Для меня, как и для моих родителей, мнение окружающих было всегда превыше всего. В селе, где все друг у друга на виду, где каждый знает, что сосед ест, с кем спит и у кого огород сорняками зарос, мнение живущих рядом людей играло своеобразную роль судьи, становясь локальным мерилом добра и зла. Пока человек действовал в границах существующих в данном обществе норм, на фоне других ничем особо не выделялся, ел то, что едят все, пил не больше других, воровал в меру, работал наравне со всеми, вовремя женился и умер в положенный час – до тех пор он оставался понятным и безопасным, он был своим. Но стоило кому-то выделиться, обособиться или оступиться – несчастный тут же попадал в жернова общественного мнения, которое его препарировало, разбирало до мельчайших косточек, перемывало их, перетряхивало и перемалывало в муку, чтобы, не дай бог, никакая подробность не осталась незамеченной.
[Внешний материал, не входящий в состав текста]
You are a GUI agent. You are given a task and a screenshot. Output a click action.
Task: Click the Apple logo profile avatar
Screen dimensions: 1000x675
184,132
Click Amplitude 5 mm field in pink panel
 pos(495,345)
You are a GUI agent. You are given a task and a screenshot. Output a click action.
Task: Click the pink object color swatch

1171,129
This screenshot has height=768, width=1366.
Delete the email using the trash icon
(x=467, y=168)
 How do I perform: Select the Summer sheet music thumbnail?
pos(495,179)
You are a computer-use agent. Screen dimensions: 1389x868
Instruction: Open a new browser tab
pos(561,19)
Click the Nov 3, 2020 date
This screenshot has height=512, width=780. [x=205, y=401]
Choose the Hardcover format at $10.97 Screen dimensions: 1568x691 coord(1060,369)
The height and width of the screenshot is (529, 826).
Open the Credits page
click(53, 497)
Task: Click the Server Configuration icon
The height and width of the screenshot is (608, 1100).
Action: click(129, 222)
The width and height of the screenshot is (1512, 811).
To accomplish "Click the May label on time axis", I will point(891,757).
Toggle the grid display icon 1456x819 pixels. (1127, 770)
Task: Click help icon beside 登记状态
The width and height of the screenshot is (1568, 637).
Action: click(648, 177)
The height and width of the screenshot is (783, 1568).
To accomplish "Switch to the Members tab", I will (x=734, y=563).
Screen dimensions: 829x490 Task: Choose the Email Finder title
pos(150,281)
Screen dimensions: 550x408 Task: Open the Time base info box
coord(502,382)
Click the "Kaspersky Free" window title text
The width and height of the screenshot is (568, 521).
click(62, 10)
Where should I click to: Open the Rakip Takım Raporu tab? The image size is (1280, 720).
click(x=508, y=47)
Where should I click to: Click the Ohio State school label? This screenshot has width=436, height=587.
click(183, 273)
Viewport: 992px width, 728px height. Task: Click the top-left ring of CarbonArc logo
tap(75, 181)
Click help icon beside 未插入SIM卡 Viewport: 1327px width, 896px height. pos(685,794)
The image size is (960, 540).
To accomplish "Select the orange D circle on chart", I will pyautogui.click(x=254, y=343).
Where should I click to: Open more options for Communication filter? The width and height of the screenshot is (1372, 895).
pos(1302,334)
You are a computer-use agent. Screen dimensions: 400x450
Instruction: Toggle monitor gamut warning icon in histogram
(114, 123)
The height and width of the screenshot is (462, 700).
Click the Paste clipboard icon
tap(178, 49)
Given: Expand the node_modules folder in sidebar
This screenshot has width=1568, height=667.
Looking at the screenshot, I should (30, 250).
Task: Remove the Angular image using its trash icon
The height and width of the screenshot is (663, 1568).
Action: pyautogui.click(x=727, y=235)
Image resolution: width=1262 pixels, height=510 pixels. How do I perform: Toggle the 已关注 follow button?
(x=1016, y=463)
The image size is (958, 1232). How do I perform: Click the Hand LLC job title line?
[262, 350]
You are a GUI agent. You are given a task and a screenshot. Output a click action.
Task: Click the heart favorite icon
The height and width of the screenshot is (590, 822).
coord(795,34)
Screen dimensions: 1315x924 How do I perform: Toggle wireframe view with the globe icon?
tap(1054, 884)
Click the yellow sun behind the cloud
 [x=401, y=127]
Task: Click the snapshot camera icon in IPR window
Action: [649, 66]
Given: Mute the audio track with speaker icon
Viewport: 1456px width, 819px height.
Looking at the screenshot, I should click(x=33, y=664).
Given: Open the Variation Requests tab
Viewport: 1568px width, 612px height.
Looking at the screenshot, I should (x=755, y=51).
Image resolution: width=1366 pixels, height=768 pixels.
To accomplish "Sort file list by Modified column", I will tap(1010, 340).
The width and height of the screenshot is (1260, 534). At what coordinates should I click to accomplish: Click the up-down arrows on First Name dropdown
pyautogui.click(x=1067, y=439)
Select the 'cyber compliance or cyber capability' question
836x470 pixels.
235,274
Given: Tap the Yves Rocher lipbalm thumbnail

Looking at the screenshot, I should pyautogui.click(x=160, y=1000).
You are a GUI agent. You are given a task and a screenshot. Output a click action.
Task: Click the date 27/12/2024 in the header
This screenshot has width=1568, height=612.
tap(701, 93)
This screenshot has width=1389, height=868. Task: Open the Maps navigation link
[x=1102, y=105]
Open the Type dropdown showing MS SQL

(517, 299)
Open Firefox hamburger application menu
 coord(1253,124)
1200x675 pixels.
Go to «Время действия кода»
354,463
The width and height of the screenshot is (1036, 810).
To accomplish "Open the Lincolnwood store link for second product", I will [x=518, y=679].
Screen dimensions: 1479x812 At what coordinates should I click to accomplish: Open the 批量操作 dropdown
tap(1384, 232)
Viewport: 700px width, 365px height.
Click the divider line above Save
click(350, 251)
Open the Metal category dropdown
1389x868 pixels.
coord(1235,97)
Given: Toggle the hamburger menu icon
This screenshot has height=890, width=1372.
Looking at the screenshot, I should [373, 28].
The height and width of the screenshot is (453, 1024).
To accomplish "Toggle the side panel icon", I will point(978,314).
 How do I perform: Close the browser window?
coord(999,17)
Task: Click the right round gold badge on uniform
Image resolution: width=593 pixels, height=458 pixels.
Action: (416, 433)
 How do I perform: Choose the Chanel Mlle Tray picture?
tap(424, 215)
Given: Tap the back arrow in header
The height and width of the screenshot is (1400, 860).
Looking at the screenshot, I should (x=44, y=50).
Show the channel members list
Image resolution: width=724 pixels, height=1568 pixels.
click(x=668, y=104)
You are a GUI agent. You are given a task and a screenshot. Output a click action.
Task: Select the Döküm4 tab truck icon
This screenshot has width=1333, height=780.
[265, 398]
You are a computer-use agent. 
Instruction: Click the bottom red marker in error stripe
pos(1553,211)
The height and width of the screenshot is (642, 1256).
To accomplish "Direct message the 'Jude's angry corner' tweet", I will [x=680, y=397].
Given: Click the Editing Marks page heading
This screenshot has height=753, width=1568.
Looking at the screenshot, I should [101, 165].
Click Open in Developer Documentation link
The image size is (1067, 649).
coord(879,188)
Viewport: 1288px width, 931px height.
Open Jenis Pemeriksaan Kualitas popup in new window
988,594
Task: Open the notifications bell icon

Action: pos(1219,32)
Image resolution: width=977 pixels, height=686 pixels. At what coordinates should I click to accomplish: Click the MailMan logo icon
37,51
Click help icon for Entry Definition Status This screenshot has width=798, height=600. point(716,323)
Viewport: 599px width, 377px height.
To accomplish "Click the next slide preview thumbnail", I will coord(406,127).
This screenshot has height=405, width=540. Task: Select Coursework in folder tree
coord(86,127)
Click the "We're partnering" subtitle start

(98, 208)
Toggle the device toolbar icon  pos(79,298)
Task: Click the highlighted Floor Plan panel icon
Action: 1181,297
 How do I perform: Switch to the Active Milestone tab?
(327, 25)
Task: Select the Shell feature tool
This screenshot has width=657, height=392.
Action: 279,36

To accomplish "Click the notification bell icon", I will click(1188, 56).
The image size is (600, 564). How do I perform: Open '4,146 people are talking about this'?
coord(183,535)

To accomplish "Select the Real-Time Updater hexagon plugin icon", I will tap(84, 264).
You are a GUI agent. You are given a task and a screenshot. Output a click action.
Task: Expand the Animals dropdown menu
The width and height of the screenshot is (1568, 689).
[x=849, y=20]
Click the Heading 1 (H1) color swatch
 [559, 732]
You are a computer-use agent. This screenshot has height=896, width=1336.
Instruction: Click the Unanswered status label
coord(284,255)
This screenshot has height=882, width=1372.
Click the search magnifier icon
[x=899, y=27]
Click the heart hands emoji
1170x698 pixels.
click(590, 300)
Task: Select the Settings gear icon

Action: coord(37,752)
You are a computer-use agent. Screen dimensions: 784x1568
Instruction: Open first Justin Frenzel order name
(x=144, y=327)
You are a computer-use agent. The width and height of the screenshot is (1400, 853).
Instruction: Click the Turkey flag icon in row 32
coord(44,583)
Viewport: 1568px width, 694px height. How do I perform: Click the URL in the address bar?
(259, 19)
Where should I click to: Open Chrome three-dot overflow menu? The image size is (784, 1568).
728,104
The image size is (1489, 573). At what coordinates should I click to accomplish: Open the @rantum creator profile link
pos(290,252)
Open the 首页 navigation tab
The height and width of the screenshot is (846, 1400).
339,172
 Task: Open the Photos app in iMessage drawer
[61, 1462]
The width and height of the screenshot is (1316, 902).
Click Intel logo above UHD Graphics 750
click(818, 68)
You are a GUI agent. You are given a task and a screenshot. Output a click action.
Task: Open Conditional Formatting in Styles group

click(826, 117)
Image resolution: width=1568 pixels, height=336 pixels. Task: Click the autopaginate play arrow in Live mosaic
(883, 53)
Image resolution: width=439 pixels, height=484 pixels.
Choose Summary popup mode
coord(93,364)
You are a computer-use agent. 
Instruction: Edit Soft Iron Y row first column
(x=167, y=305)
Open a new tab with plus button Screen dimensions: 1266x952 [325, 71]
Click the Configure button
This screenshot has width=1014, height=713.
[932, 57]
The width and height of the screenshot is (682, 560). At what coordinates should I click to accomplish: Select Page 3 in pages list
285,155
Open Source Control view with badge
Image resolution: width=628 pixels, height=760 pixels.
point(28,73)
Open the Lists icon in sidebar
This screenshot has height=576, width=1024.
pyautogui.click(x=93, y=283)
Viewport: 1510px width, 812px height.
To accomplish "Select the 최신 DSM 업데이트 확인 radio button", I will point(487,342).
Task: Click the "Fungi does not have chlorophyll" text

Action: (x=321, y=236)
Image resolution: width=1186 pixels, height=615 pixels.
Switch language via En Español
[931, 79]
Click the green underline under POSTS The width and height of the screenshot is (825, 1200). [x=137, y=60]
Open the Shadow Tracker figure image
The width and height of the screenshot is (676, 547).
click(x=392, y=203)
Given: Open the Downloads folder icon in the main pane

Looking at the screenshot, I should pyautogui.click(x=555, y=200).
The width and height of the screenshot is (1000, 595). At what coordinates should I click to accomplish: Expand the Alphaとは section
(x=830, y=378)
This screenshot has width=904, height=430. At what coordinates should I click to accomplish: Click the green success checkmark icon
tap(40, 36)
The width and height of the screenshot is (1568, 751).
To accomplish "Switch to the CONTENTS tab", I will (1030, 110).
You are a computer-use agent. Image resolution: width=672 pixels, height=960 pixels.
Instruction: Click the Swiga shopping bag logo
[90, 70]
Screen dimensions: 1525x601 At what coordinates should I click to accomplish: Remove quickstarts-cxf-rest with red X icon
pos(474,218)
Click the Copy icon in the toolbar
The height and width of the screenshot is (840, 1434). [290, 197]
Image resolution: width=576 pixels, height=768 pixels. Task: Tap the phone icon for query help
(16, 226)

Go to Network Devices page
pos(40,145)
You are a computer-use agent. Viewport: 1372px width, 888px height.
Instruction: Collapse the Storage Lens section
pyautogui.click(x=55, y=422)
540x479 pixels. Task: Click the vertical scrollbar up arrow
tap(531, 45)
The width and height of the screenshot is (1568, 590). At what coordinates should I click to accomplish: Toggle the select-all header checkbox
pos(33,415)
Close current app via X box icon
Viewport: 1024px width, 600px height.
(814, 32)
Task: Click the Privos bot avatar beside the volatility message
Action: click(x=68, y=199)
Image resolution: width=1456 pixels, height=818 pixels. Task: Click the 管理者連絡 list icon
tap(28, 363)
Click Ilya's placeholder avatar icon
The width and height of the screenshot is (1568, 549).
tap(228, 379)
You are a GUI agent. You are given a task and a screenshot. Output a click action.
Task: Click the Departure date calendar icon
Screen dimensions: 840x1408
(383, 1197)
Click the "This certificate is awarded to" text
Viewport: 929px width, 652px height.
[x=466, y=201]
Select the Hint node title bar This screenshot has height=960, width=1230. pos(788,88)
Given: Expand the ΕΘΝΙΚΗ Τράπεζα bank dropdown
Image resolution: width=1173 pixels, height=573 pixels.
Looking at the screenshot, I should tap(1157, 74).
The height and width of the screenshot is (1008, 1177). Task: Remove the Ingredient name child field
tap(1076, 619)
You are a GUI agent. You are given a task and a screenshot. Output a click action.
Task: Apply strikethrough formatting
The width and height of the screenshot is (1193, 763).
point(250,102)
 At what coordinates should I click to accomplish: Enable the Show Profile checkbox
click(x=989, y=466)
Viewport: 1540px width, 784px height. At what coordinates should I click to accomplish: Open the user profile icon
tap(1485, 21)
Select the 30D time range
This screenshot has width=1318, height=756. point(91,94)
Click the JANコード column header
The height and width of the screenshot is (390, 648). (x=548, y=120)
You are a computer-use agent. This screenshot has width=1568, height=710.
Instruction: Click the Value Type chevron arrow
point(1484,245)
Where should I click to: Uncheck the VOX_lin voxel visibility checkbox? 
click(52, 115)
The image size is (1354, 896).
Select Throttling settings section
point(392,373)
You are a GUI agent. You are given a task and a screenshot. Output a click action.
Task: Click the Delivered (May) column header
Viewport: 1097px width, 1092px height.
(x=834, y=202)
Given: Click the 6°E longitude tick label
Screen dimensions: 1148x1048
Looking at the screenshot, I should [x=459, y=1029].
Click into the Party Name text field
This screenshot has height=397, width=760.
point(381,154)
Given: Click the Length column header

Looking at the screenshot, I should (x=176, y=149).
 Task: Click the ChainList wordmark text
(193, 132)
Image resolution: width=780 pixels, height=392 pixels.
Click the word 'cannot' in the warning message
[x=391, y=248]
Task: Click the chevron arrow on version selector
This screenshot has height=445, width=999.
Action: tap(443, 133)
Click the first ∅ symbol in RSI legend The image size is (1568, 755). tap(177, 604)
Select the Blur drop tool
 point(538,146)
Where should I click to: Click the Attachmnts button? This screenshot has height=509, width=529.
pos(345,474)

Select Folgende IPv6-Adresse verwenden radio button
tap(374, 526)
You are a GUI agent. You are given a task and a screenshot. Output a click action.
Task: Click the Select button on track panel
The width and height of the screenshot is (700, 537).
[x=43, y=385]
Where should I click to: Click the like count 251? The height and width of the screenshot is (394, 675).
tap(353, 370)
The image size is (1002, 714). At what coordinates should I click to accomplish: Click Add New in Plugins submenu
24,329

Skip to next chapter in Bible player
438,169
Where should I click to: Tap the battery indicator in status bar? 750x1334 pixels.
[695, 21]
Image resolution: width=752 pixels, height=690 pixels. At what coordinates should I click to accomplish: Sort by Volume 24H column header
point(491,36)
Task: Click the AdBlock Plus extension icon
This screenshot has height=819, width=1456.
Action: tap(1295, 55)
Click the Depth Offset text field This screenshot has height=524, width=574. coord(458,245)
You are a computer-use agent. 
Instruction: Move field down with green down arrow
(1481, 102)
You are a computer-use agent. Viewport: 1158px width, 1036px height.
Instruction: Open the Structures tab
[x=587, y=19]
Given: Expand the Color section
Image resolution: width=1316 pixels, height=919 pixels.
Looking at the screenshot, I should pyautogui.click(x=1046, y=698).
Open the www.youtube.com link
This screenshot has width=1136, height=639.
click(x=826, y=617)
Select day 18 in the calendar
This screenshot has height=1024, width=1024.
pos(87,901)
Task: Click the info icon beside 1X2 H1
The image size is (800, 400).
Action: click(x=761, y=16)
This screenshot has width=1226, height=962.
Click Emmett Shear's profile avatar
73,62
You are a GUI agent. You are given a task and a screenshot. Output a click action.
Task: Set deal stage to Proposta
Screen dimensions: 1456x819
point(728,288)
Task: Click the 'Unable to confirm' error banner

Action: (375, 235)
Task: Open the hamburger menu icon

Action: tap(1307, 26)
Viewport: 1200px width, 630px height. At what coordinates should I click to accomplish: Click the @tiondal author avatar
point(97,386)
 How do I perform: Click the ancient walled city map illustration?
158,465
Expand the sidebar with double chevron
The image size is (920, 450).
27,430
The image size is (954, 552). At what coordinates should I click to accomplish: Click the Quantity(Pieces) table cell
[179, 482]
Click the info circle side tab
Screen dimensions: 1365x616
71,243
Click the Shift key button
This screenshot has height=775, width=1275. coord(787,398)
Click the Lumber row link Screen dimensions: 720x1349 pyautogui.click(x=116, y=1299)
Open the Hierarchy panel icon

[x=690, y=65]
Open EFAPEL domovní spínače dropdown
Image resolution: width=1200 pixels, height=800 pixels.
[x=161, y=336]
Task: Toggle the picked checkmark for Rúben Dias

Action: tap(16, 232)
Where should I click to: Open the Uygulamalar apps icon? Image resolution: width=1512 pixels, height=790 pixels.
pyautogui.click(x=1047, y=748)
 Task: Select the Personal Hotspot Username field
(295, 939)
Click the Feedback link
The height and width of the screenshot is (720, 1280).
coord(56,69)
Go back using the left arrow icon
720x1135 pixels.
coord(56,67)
С самого детства меня учили жить с оглядкой на других. «Что люди скажут?» или «Что соседи подумают?» раздавалось так же часто, как и кудахтанье куриц во дворе. Отпуская меня на улицу гулять, бабушка всегда наказывала вернуться в оговорённый час, а то люди не дай бог подумают, что она плохая бабушка и не следит за внучкой. Застав свою подружку за обедом, я не могла вместе с ней сесть за стол, чтобы не подумали, что бабушка меня не кормит. Убрать огороды в страду надо было непременно первыми, чтобы люди не сказали, что наша семья ленивая. Меня учили держать своё мнение при себе, не высовываться, не выделяться, быть как все, дабы кто-нибудь что-нибудь плохое обо мне, а заодно и обо всех моих родственниках не подумал. Моя жизнь состояла из решений родителей, опирающихся на мнение этих самых окружающих. Я надевала исключительно то платье, которое нравилось моей маме, но такое, чтобы её ребёнок выглядел не хуже других. Я подметала двор лишь потому, чтобы соседи не подумали, что здесь живут грязнули. Я училась на «отлично» лишь для того, чтобы родители хвалили, бабушки гордились и давали за это деньги и сладости. Я говорила то, что хотели слышать мои близкие, поступала так, как одобряли окружающие, думала так, как учили меня в школе, видела мир таким, каким его показывал телевизор. Моё мнение никто и никогда не спрашивал. Меня как личности не существовало. Моё «Я» так и не смогло развиться, пребывая в состоянии задушенного мнением окружающих эмбриона. Так воспитывали меня, так воспитывали моих родителей, моих бабушек, прабабушек моих бабушек – так было всегда, словно каждый член нашей семьи, а заодно и все люди нашего села и городка приходили в этот мир исключительно с одной целью: подстраиваться под окружающих. Взрослея, я продолжала пребывать в каркасе заданных с детства установок, и переменой места жительства избавиться от них было невозможно.